> **TASK DESCRIPTION**
Offset every coordinate in the answers by -146 and write out again everything from the line containing "Screen dimensions: 1235x712" down to the line containing "point(117,121)", including the requests. Give only those lines.

> **INPUT MATERIAL**
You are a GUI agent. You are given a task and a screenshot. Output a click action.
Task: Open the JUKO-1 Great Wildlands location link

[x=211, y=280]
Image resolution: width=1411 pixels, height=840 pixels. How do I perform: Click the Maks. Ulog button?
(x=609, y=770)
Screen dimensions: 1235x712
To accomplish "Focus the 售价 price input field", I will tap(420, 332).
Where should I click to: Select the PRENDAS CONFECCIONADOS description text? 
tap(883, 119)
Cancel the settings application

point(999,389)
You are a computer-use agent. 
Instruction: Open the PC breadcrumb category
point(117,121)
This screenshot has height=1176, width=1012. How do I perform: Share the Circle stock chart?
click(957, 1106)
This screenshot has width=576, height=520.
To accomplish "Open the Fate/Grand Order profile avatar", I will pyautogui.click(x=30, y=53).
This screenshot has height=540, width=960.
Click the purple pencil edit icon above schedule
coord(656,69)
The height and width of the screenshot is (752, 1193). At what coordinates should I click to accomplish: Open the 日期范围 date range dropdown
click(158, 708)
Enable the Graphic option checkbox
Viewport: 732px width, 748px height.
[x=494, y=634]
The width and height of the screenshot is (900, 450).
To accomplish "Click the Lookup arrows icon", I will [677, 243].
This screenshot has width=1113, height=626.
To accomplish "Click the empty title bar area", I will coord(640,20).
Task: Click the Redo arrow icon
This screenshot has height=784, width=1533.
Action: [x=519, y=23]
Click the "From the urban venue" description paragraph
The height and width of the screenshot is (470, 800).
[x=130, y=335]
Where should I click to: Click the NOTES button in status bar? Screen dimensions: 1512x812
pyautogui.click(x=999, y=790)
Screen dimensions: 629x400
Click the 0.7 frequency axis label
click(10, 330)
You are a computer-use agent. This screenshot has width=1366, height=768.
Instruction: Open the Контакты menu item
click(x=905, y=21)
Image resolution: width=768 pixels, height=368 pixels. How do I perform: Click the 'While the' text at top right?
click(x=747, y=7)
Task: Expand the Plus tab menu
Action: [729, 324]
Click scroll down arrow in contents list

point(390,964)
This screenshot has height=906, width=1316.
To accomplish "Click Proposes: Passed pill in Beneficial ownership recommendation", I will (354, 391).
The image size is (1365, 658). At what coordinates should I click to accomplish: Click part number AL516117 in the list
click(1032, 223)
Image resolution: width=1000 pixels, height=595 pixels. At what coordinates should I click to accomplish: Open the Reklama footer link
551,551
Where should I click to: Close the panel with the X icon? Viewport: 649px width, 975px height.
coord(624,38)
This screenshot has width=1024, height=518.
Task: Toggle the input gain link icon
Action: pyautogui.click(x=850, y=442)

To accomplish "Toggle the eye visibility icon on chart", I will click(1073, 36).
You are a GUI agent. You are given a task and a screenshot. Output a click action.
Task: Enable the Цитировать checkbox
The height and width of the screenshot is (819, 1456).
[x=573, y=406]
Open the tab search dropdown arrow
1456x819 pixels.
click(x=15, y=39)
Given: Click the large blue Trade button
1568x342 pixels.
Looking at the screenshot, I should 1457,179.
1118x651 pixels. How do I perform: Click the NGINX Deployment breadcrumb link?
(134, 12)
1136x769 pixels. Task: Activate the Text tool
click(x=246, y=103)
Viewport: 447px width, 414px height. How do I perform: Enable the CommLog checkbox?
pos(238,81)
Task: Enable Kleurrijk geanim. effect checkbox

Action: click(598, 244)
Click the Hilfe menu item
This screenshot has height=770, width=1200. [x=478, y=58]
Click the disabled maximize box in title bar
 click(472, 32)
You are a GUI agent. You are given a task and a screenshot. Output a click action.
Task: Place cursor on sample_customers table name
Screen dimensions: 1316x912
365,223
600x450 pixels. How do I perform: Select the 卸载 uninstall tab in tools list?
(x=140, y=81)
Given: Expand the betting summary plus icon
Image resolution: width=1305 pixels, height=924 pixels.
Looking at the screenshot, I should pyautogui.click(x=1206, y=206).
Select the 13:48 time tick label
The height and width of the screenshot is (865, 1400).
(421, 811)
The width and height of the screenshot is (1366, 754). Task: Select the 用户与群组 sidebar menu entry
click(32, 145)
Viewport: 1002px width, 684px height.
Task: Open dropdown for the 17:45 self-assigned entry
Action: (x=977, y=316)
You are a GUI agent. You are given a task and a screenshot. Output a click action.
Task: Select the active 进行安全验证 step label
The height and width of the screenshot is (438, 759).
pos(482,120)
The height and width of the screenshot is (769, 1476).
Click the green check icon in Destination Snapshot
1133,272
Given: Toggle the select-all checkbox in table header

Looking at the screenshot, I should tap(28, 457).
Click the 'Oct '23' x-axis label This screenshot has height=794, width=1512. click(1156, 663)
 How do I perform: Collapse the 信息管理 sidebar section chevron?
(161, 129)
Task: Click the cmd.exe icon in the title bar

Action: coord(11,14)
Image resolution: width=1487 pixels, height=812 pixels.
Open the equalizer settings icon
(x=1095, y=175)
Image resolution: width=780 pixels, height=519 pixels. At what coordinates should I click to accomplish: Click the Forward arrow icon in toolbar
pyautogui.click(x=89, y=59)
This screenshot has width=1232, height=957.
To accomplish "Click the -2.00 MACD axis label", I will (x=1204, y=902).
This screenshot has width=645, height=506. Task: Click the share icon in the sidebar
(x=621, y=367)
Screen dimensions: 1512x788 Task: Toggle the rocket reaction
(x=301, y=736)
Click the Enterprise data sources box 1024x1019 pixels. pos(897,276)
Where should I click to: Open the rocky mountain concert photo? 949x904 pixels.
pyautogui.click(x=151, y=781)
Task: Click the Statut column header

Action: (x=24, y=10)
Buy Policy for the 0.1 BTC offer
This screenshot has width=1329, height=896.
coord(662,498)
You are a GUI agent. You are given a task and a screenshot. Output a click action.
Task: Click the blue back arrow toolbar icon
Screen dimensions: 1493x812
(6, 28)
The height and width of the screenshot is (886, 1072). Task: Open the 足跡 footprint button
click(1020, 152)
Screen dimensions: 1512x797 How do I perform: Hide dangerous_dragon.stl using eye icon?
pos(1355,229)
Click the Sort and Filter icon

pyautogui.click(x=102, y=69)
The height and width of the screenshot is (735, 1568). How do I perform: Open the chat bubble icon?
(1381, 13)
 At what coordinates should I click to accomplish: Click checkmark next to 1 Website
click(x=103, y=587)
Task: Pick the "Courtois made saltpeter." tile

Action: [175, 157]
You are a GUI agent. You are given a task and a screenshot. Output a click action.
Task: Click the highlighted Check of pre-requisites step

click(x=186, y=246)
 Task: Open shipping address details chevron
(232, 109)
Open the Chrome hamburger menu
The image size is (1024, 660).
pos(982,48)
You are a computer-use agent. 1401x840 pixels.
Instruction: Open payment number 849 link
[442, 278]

> **RESULT OF THIS TASK**
Screen dimensions: 1235x712
To accomplish "Focus the 售价 price input field", I will tap(274, 186).
Where should I click to: Select the PRENDAS CONFECCIONADOS description text? 
tap(737, -27)
Cancel the settings application

point(853,243)
You are a computer-use agent. 
Instruction: Open the PC breadcrumb category
point(-29,-25)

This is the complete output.